Cause I’m Robert Johnson,
My cousin’s Fred Hampton,
My son is Bob Marley,
And my feet are Michael Jackson;
I’m a stumbling playground in the dark
a sobered addict who can’t get drunk –
If you want to meet the Devil,
I’ll show him you
In a mirror that refracts,
All you see, think, & do –”
This was all I remember blaring from my cousin’s speaker; a sonic assault of sophisticated
beats; finessed bass drum, and threatening guitars – all in righteous synchronicity against
the foolish belief that the Rolling Stones had devised blues music.
I still did not understand Rap or Punk. But I knew if Malcolm X had been a punk poet
perhaps he’d have been part of that crazy band; the way Pryor Electric’s guitar sounded
it was as if the razor sharp acid humor of Malcolm had been tossing out the riffs.
And those words…while I could not comprehend the literal or psychological implication of
them– I had felt them deep down inside.
I felt the same way about Chuck D many years later.
The same place where music beyond my intellectual grasp made sense in my gut. In the
The place I‘d visit repeatedly over the next decade and eventually reside…
It was the place my grandfather often took me to, in those rare drunken boat nights when
Rimbaud was just as strident in his un-schooled heart as Malcolm X.

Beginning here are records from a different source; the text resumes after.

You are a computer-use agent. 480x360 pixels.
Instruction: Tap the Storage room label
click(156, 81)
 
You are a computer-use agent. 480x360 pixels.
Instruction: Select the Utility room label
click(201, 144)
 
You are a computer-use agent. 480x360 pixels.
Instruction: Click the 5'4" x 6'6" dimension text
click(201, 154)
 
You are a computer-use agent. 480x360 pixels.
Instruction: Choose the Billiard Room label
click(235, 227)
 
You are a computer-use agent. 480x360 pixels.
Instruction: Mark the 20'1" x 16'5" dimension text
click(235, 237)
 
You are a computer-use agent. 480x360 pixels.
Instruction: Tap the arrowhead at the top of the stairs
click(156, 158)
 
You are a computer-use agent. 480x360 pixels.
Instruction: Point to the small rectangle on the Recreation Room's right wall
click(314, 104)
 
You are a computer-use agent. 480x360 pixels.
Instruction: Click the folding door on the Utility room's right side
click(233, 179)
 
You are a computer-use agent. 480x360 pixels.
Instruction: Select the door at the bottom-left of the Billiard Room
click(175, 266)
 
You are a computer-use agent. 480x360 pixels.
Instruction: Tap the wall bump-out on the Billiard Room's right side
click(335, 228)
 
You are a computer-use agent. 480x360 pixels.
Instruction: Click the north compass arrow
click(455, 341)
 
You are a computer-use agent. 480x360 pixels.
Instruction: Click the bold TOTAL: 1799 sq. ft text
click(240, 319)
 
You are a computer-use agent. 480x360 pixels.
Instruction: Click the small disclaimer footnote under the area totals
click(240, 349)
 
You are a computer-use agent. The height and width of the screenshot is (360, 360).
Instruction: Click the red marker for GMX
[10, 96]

Grandpa fought during World War II, but the war he fought was an internal one and a far
more domestic one.
Not many paupers become princes.
But Ralph Latimoore, hailing from a den of thieves and pimps from Port of Spain Trinidad,
became known as the Mayor of Harlem just as the 1950’s wheezed its way into the
Technicolor revolution known as Civil Rights – his barbershop in Harlem, comfortably on 114
and St. Nick –
His red hands
Cutting the red hair
Of the man known as Malcolm X.
There was something boldly beautiful about Grandpa; a vase of flowers, Sam the Man
Taylor’s “Harlem Nocturne” fumigating the soul on a Sunday morning, his insistence on
good manners and saying “sir” (like Malcolm) , his take no prisoners attitude when
defending the weak or oppressed.
Later in his life, he always said he was the weakest of them all –
Because he hadn’t batted an eye the day he placed that fatal bet,
The day he announced to his stewards in tow:
“I bet you twenty to one that man don’t make it to 40.”
“Who? The muslin boy?”
“Muslin’s a fabric, you fool – Red’s a Muslim.”

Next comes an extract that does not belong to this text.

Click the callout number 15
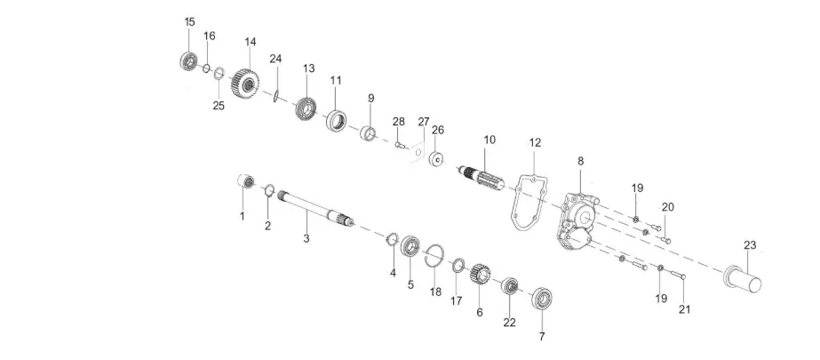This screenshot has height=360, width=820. [189, 21]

“Eh-eh. And he ain’t no boy, nah. He’s Malcolm X. He’s a man. And that’s why they’ll
make sure he don’t live to see 40.”
“Well we over 40…”
“We not a threat. Well. Not yet.”
They placed their bets. Two of the men thought Grandpa was paranoid.
He never spoke about Malcolm’s death, only that a profound silence and emptiness
pervaded Harlem like an echo chamber of the soul, butterflies of the aorta.
He never placed a bet again and was absolutely convinced—
that the system used his recklessness and apostate ways
To kill one of America’s
– And the world’s –
Last shining prince: El-Hajj Malik El-Shabazz — Brother Malcolm X.